● **Exercise prompt**:
Could you rewrite the listing below, replacing "toolbox" with "tool palette" and keeping everything else unchanged? Leave the pictures out of your answer.

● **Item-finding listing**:
━━━━━━━━━━

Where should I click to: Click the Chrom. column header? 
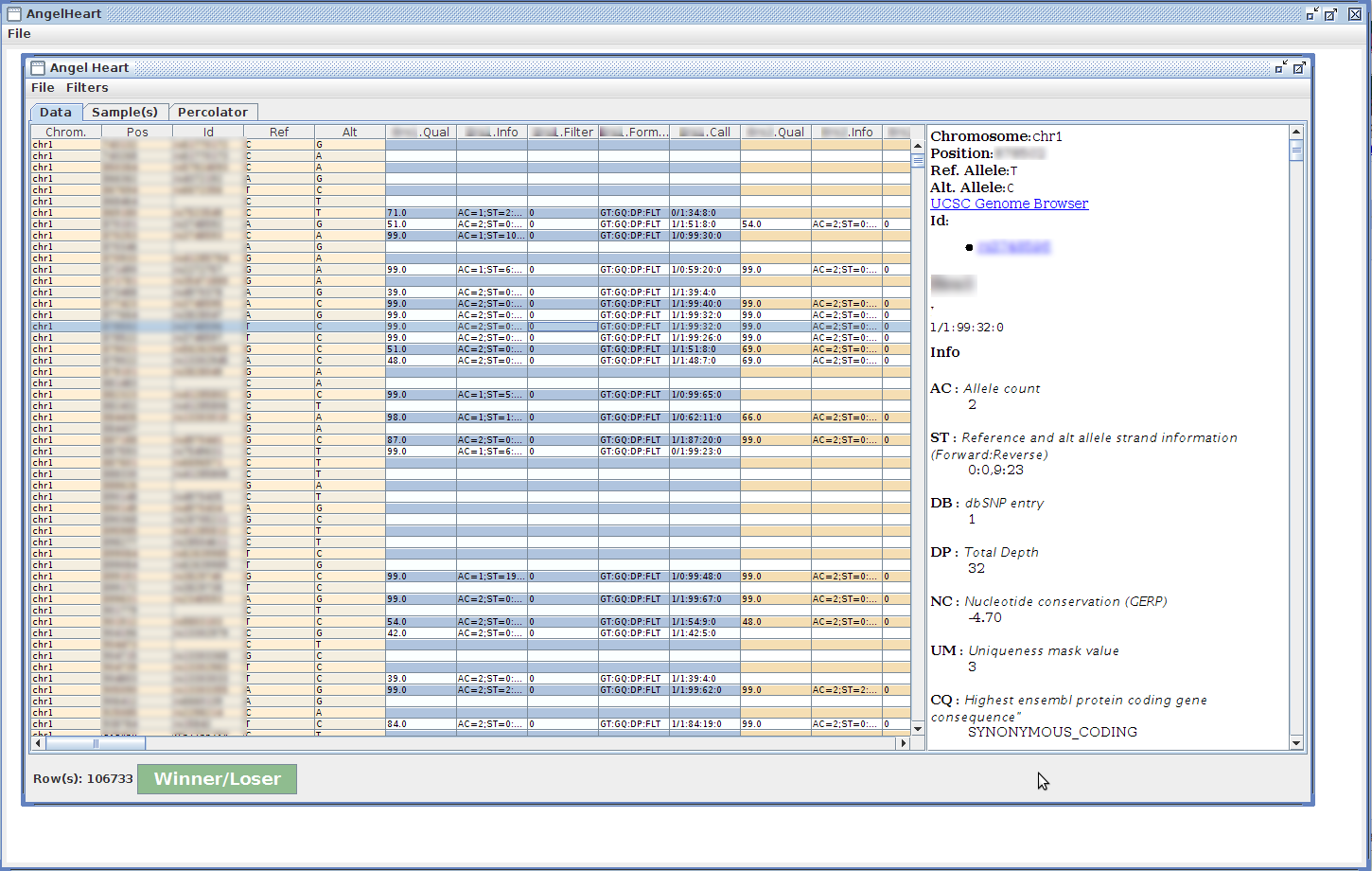point(66,133)
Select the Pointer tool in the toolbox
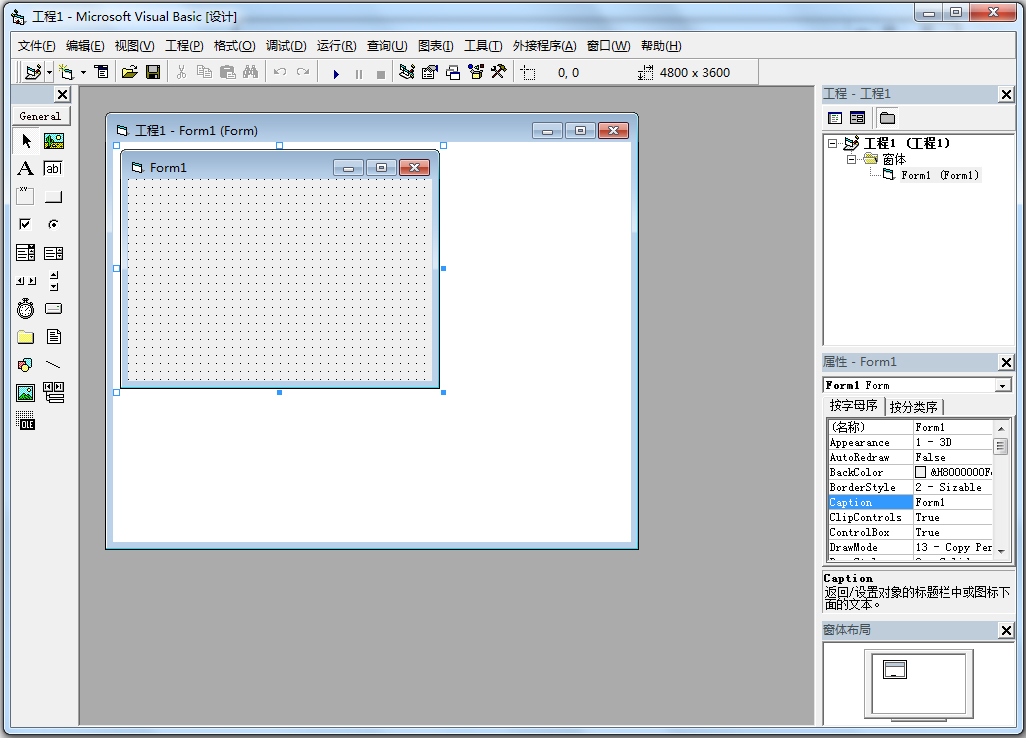The height and width of the screenshot is (738, 1026). (x=25, y=141)
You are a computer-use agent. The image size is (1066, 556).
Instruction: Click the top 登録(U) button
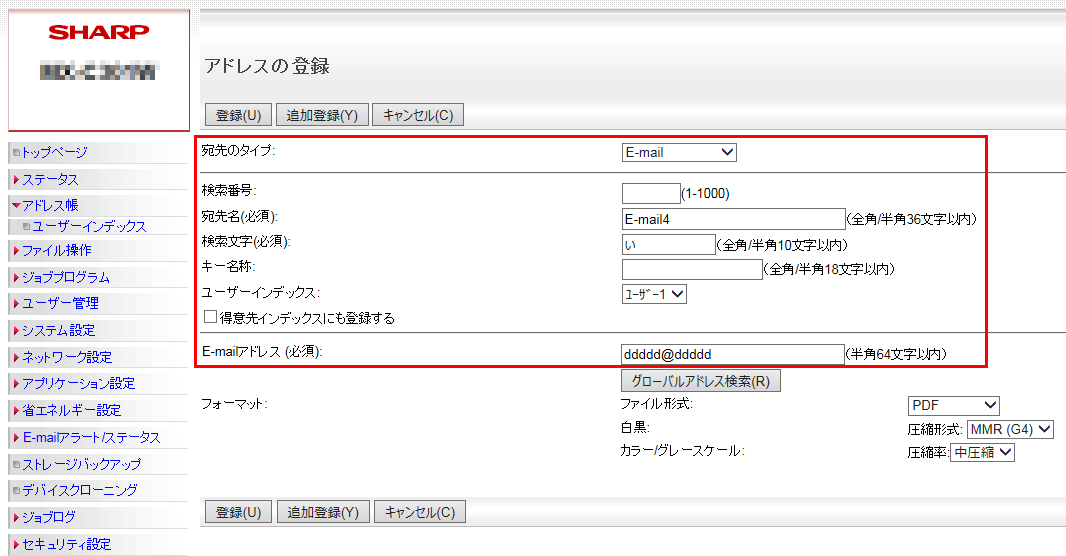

━━━━━━━━━━

● **Reply to the exercise**:
Where should I click to: Click the Chrom. column header? 
point(66,133)
Select the Pointer tool in the tool palette
The height and width of the screenshot is (738, 1026). (x=25, y=141)
You are a computer-use agent. The image size is (1066, 556).
Instruction: Click the top 登録(U) button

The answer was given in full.